[Pointing entries for text and elements]
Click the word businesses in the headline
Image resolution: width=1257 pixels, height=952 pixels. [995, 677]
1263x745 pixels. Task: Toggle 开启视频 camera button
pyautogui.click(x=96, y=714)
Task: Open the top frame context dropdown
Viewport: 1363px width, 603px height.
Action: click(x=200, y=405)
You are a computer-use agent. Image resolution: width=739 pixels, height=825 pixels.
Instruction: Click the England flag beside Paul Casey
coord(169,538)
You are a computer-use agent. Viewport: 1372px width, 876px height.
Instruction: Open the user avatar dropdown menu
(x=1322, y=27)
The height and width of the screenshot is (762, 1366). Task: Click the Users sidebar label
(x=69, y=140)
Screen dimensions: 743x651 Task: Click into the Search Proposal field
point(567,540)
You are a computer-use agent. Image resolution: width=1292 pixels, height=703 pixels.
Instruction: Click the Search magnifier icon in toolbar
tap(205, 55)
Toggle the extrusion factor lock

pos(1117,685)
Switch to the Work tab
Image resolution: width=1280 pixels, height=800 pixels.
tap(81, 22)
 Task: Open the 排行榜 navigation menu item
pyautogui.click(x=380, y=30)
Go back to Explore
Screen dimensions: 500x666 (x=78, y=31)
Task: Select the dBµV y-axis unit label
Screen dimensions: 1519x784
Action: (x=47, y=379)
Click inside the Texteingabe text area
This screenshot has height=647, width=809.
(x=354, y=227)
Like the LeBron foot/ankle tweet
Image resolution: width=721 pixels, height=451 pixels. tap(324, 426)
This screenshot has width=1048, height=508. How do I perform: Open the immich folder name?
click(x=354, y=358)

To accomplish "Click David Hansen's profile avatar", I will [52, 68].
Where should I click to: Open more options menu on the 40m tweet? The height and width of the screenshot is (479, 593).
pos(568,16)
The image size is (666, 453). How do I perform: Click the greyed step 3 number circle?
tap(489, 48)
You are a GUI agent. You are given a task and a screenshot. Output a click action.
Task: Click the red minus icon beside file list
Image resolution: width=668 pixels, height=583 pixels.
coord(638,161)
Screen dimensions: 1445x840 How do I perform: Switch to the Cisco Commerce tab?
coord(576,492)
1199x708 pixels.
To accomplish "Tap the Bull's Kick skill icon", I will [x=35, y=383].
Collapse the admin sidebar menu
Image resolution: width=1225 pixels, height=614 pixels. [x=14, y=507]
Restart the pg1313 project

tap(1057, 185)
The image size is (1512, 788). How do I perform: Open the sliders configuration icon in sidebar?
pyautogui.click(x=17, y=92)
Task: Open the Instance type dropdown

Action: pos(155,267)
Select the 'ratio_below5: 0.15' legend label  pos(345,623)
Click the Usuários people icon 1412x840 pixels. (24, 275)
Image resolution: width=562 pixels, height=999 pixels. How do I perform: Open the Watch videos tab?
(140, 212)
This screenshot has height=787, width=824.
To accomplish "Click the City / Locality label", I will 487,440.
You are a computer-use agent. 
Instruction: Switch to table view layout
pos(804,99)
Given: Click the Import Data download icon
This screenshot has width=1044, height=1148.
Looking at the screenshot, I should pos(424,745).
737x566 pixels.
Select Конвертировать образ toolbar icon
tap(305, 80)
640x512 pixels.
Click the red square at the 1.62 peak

## Exercise directions
Pull out every line of the entries above and reproduce each one word for word, with nothing altered.

## Reply
Click the word businesses in the headline
Image resolution: width=1257 pixels, height=952 pixels. [995, 677]
1263x745 pixels. Task: Toggle 开启视频 camera button
pyautogui.click(x=96, y=714)
Task: Open the top frame context dropdown
Viewport: 1363px width, 603px height.
Action: click(x=200, y=405)
You are a computer-use agent. Image resolution: width=739 pixels, height=825 pixels.
Instruction: Click the England flag beside Paul Casey
coord(169,538)
You are a computer-use agent. Viewport: 1372px width, 876px height.
Instruction: Open the user avatar dropdown menu
(x=1322, y=27)
The height and width of the screenshot is (762, 1366). Task: Click the Users sidebar label
(x=69, y=140)
Screen dimensions: 743x651 Task: Click into the Search Proposal field
point(567,540)
You are a computer-use agent. Image resolution: width=1292 pixels, height=703 pixels.
Instruction: Click the Search magnifier icon in toolbar
tap(205, 55)
Toggle the extrusion factor lock

pos(1117,685)
Switch to the Work tab
Image resolution: width=1280 pixels, height=800 pixels.
tap(81, 22)
 Task: Open the 排行榜 navigation menu item
pyautogui.click(x=380, y=30)
Go back to Explore
Screen dimensions: 500x666 (x=78, y=31)
Task: Select the dBµV y-axis unit label
Screen dimensions: 1519x784
Action: (x=47, y=379)
Click inside the Texteingabe text area
This screenshot has height=647, width=809.
(x=354, y=227)
Like the LeBron foot/ankle tweet
Image resolution: width=721 pixels, height=451 pixels. tap(324, 426)
This screenshot has width=1048, height=508. How do I perform: Open the immich folder name?
click(x=354, y=358)

To accomplish "Click David Hansen's profile avatar", I will [52, 68].
Where should I click to: Open more options menu on the 40m tweet? The height and width of the screenshot is (479, 593).
pos(568,16)
The image size is (666, 453). How do I perform: Click the greyed step 3 number circle?
tap(489, 48)
You are a GUI agent. You are given a task and a screenshot. Output a click action.
Task: Click the red minus icon beside file list
Image resolution: width=668 pixels, height=583 pixels.
coord(638,161)
Screen dimensions: 1445x840 How do I perform: Switch to the Cisco Commerce tab?
coord(576,492)
1199x708 pixels.
To accomplish "Tap the Bull's Kick skill icon", I will [x=35, y=383].
Collapse the admin sidebar menu
Image resolution: width=1225 pixels, height=614 pixels. [x=14, y=507]
Restart the pg1313 project

tap(1057, 185)
The image size is (1512, 788). How do I perform: Open the sliders configuration icon in sidebar?
pyautogui.click(x=17, y=92)
Task: Open the Instance type dropdown

Action: pos(155,267)
Select the 'ratio_below5: 0.15' legend label  pos(345,623)
Click the Usuários people icon 1412x840 pixels. (24, 275)
Image resolution: width=562 pixels, height=999 pixels. How do I perform: Open the Watch videos tab?
(140, 212)
This screenshot has height=787, width=824.
To accomplish "Click the City / Locality label", I will 487,440.
You are a computer-use agent. 
Instruction: Switch to table view layout
pos(804,99)
Given: Click the Import Data download icon
This screenshot has width=1044, height=1148.
Looking at the screenshot, I should pos(424,745).
737x566 pixels.
Select Конвертировать образ toolbar icon
tap(305, 80)
640x512 pixels.
Click the red square at the 1.62 peak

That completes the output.